Ranking Member Gerald E. Connolly

Subcommittee on Cybersecurity, Information Technology, and Government Innovation

Hearing on "Risky Business: Costly Inaction on Federal Legacy IT"

May 10, 2023

To best accomplish their public service missions, federal agencies need information technology (IT) systems that are efficient, effective, and secure. From facilitating veterans' online access to health and pension benefits to processing millions of taxpayers' vital IRS refunds, IT keeps our country running 24-hours a day, seven days a week. But as we know, not all IT systems are created equal. In fact, the Government Accountability Office (GAO) found that of the $100 billion dedicated to information technology and cyber-related investments, 80% of those dollars are spent on technology operation and maintenance expenses alone, including legacy systems.

While age itself is not inherently an indication of poor performance, legacy systems—those that are written in outdated languages or are operating on unsupported hardware and software, leave our government vulnerable to security threats. It is vital, therefore, that we work together to identify and update the legacy systems that plague federal agencies.

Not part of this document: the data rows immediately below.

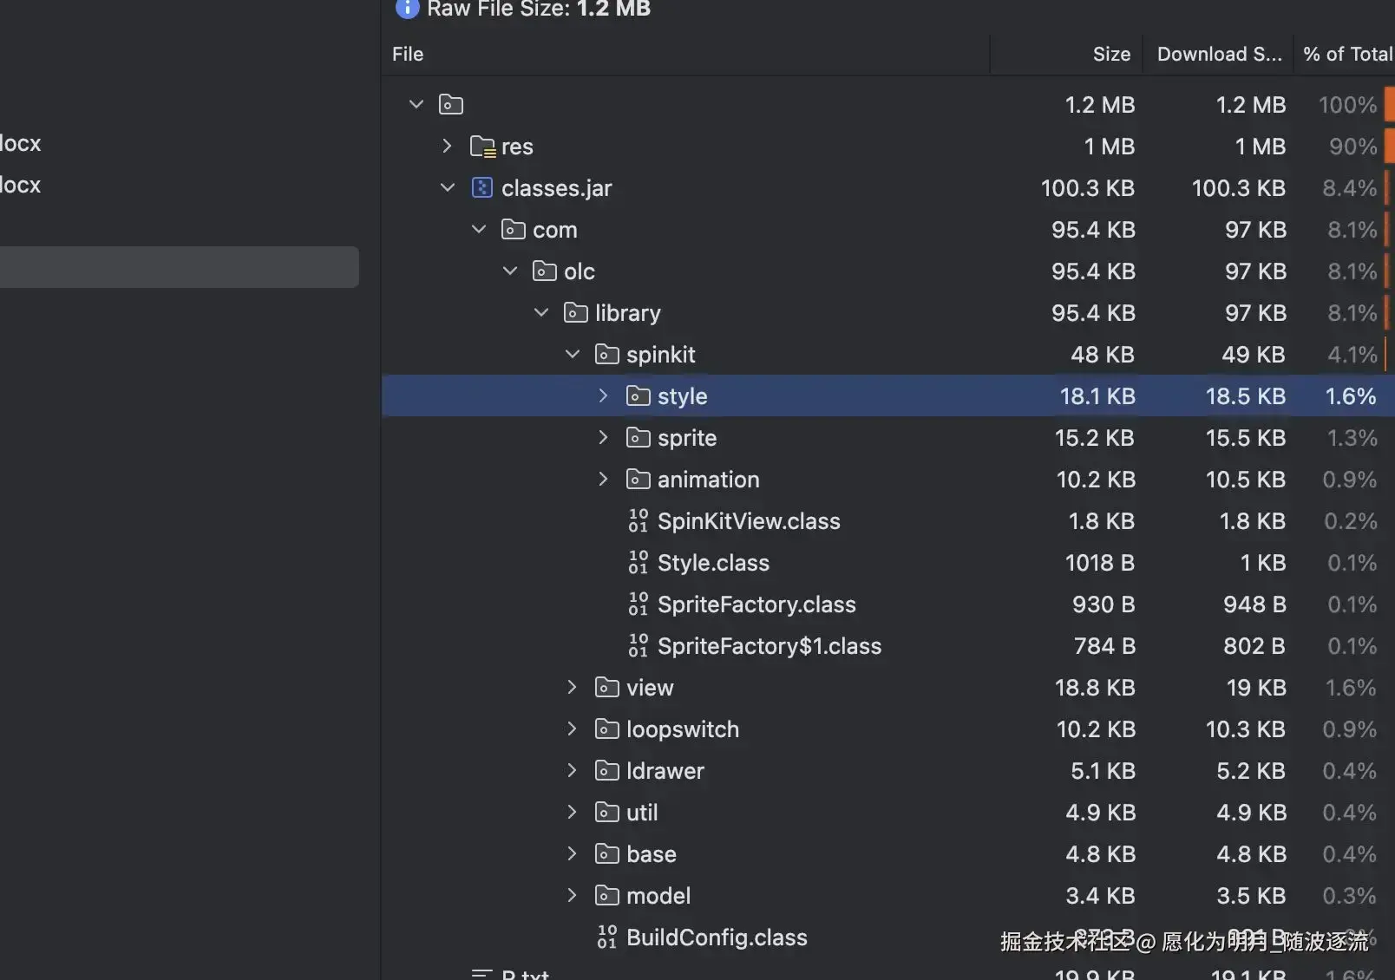Expand the loopswitch package
The image size is (1395, 980).
pos(573,729)
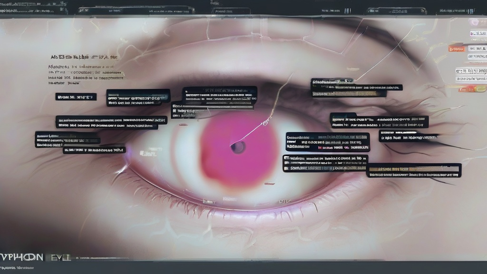Click the dark pupil in the pink iris
487x274 pixels.
tap(238, 147)
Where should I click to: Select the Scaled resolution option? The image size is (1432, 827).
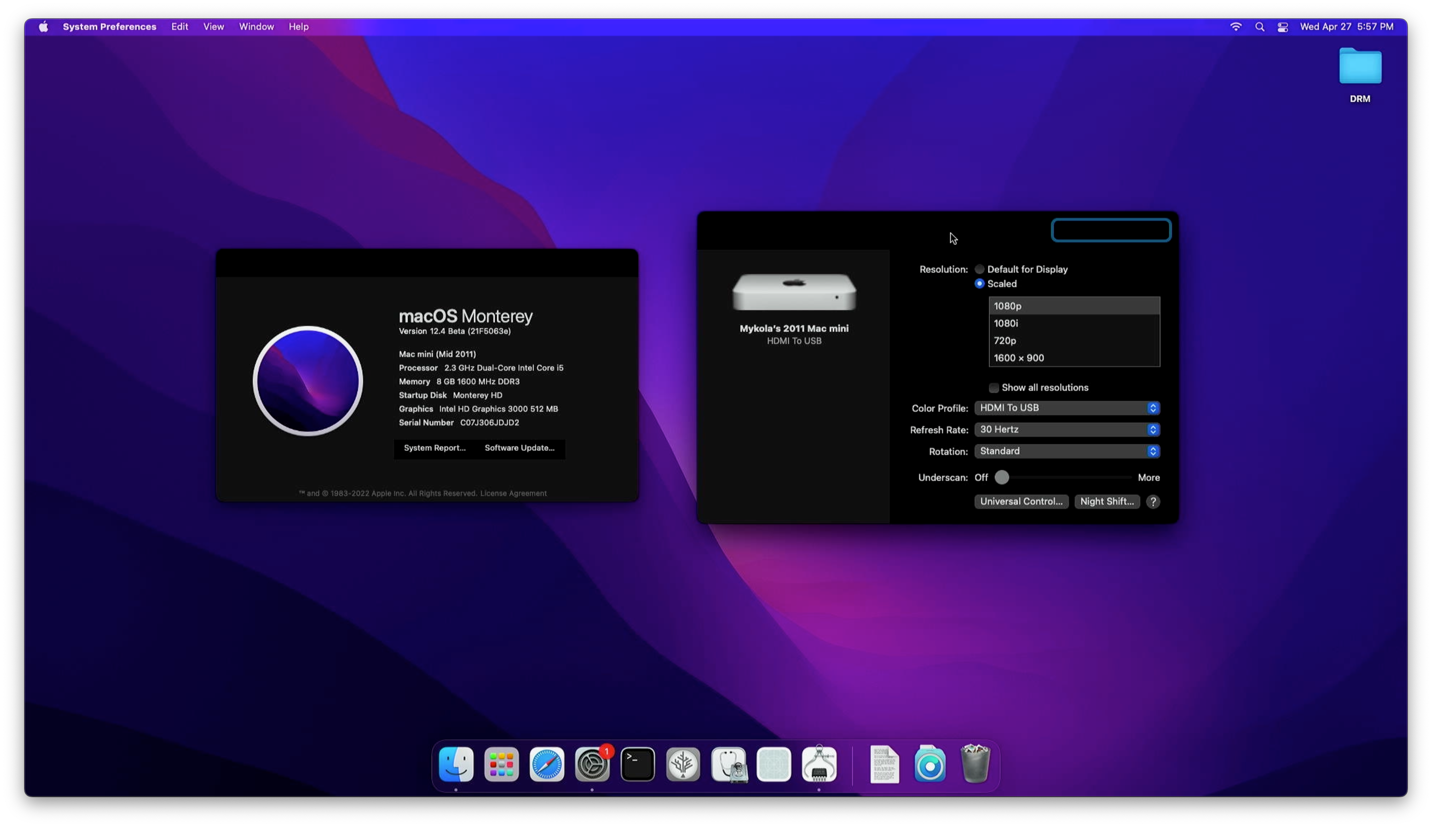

During my tenure as Chairman of the Government Operations Subcommittee, I focused the gavel on IT modernization. Over the course of eight hearings in the 117th Congress alone, we established that achieving quality IT demands three components: cost effectiveness, prioritized customer experience, and a robust cyber infrastructure. While each of these factors may seem independently important, they are related and create the foundation for agency success.

That is why, I am immensely proud to have worked with my former Republican colleagues to establish the Technology Modernization Fund (TMF). We engineered the TMF to reimagine and transform the way federal agencies invest in modern, nimble technology and deliver services to families, businesses, and communities. We wrote the TMF with clear intent to provide a flexible funding stream outside of the traditional appropriations process. We sought to enable multi-year investments that catalyze sweeping, complex, and transformative IT projects. TMF-funded IT modernization projects lower agency operating costs over time and fortify cybersecurity. Agencies whose TMF investments yield cost savings could repay the fund within a designated timeframe, helping to establish a more self-sustaining IT modernization resource.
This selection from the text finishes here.